The technological landscape is ever-changing, and few understand that better than Solon Moreira, assistant professor of management at the Fox School of Business.

Moreira’s research focuses on the link between innovation and performance. He’s particularly interested in understanding how established corporations collaborate with startups and how organizations use external sources of knowledge to adjust to a changing technological landscape.

And one technological innovation—artificial intelligence, also known as AI—has been seen by many as particularly disruptive to academia and business. But Moreira is looking at ways that the caution around AI can be replaced with a more forward-thinking approach.

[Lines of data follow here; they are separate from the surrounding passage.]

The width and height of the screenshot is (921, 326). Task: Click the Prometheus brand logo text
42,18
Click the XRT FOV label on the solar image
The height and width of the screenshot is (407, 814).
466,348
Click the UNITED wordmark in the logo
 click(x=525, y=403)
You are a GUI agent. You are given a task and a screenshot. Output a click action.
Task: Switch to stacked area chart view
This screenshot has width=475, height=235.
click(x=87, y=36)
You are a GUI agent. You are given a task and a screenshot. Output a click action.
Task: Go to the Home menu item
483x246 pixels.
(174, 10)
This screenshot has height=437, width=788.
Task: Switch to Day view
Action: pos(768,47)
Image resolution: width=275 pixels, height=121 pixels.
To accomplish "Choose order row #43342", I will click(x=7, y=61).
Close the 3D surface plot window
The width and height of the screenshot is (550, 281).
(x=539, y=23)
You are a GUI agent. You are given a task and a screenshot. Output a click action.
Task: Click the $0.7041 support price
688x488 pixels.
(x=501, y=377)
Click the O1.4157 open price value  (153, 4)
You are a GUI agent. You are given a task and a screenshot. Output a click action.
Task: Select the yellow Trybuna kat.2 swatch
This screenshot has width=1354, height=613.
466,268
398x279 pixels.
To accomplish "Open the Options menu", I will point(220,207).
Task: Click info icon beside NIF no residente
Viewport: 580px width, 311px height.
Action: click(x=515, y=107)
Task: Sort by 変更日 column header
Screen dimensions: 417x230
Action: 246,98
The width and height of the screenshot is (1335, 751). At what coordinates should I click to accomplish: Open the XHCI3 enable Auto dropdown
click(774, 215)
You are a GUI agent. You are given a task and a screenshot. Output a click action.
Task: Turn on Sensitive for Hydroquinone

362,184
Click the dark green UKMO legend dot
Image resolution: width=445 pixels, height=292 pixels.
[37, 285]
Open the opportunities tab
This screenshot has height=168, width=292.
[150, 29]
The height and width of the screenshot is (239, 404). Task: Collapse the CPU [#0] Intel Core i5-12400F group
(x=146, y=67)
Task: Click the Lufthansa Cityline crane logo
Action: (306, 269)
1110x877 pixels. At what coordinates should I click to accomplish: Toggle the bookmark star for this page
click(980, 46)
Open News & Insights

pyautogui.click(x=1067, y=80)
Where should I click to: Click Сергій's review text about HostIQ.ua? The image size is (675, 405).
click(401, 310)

“Many students have approached me asking for my opinion on AI,” Moreira says. “They have concerns and anxiety about how it will shape their future work or wonder if it could make them have problems getting jobs. That was an incentive for me to stay as up-to-date as possible with this technology.”

As a way to help alleviate his students’ fears and curiosities, Moreira began utilizing generative AI in his “Entrepreneurial Thinking and New Venture Creation” course. After a brief lecture on the topic of AI and its potential applications in entrepreneurship, as well as an assigned reading that discussed how AI can be used to create and deliver effective pitches, students set out to create their own startup pitches to potential investors using AI.

“The challenge here is learning how you can implement AI in a way that it’s not just giving a command, and then getting the answer, and copy and pasting it in a document,” he says.

His students did more than just that. Using AI, Moreira’s groups created very innovative pitches, and some even utilized voice AI tools to present their pitches. In one example, a group used D-ID, an AI video creation platform, to pitch an eco-friendly electric scooter.

Despite this success, generative AI tools tend to be highly stigmatized in classrooms across the country.

From scanning student work through AI-detection checkers to outright banning AI in the classrooms, some professors are staunchly against the use of AI in their classrooms.

And to that, Moreira believes they are missing the point.

“Many professors are afraid of using AI, and I think the focus of discussion is often how we can prevent students from using it to plagiarize—and I think this is totally wrong,” Moreira says. “Students are likely going to use AI at work. If I am using AI at my job, why should I expect that students are not going to use it?”

A recent study from the Massachusetts Institute of Technology even suggests that ChatGPT may boost worker productivity for some writing tasks, including cover letters, emails and cost-benefit analyses. Access to ChatGPT decreased the time it took workers to complete the tasks by an astonishing 40%, and output quality rose by 18%, according to the research.

Allison Fletcher, a marketing specialist at DuPont and an innovation management and entrepreneurship student at Fox, hadn’t explored generative AI much before Moreira’s class, but thoroughly enjoyed the experience she gained through the pitch-developing assignment.

“We all know that this type of technology is the future and will only continue to grow and become more powerful as it learns,” Fletcher says. “Having the opportunity to experience using these tools in an open and encouraging environment has provided me with the knowledge and skills to use them to increase my efficiency in my full-time job.”

Moreira agrees.

“If we don’t move in time in this direction. We will not be generating as much value for the students as we should,” says Moreira.

“I refuse to become a dinosaur professor.”